It was painful to witness. One of our own – a deputy FBI director no less – was fired barely a day or two away from retirement and a certain pension. And now Andrew McCabe faces possible federal charges for lying to other federal agents, charges that Special Prosecutor Robert Mueller knows all too well and is wielding with great effect in the Russian collusion case.
Still, I wonder about Mueller. McCabe, Peter Strzok and James Comey all are public servants who former FBI Director Mueller mentored, supervised or knew well. It has got to be hugely disappointing for Mueller to stand by and watch the people who he managed, who worked for and were loyal to him, and who he was fond of become a part of this train wreck.

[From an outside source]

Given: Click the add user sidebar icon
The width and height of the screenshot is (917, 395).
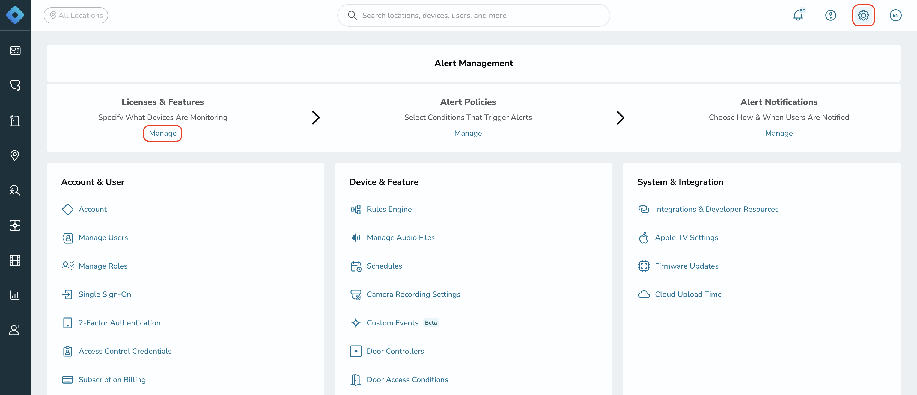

As a former supervisor, Mueller is accountable for those people he supervised — for the good and the bad. How does he feel about it? We don’t know. He remains mute.
We all know about Mueller’s stellar career in the military, in the Department of Justice and with the FBI. Mueller played a key role in enhancing the FBI’s image at a seminal moment in bureau history. And he should be and has been lauded for his courage and tireless service to the country. Everyone I know at the bureau and at the DOJ has had good things to say about Mueller. More importantly, the consensus among law enforcement and beyond is that Bob Mueller is a man of unquestionable integrity.
But that was then and this is now.
Mueller’s first mistake was in having Strzok as part of his “dream” team of lawyers and investigators. I thought Mueller would have been a better judge of character. It also begs the question why Strzok would be selected to work on both the Hillary Clinton email investigation and the Russian collusion case. It should have been one or the other – that’s common sense.
In fairness to Mueller, when he discovered that Strzok, one of his favorite investigators, was involved in conduct unbecoming an FBI agent, he acted immediately and removed him from his team. But Mueller kept that news quiet and away from the public for several months. That, in itself, seems out of character for Mueller.
While Peter Strzok still lurks in the basement of the Hoover Building, the optics could not be worse for Mueller and his impartial investigation. His team has worked diligently and for long hours to find “the goods” on an array of unsuspecting and discrete individuals. It would be a shame to have their good work impugned by those who would accuse Mueller of a conflict of interest — that he is perceived as too close to the same people who initiated the allegation of Russian collusion.
As it stands now, the credibility of the special’s counsel’s investigation is steadily eroding. The longer it goes on with Mueller, the man behind the curtain, the less effective the investigation and its results.
Mr. Mueller, show the American people what my colleagues in law enforcement already know — that you are a man of great wisdom and integrity. Do the honorable thing and recuse yourself from the Russian collusion investigation. The DOJ requires a special prosecutor without ties to Jim Comey, Andrew McCabe and Peter Strzok. The investigation will get done; don’t worry about that. Your team will see to it.
Mr. Mueller, are you listening? You restored public confidence in the bureau.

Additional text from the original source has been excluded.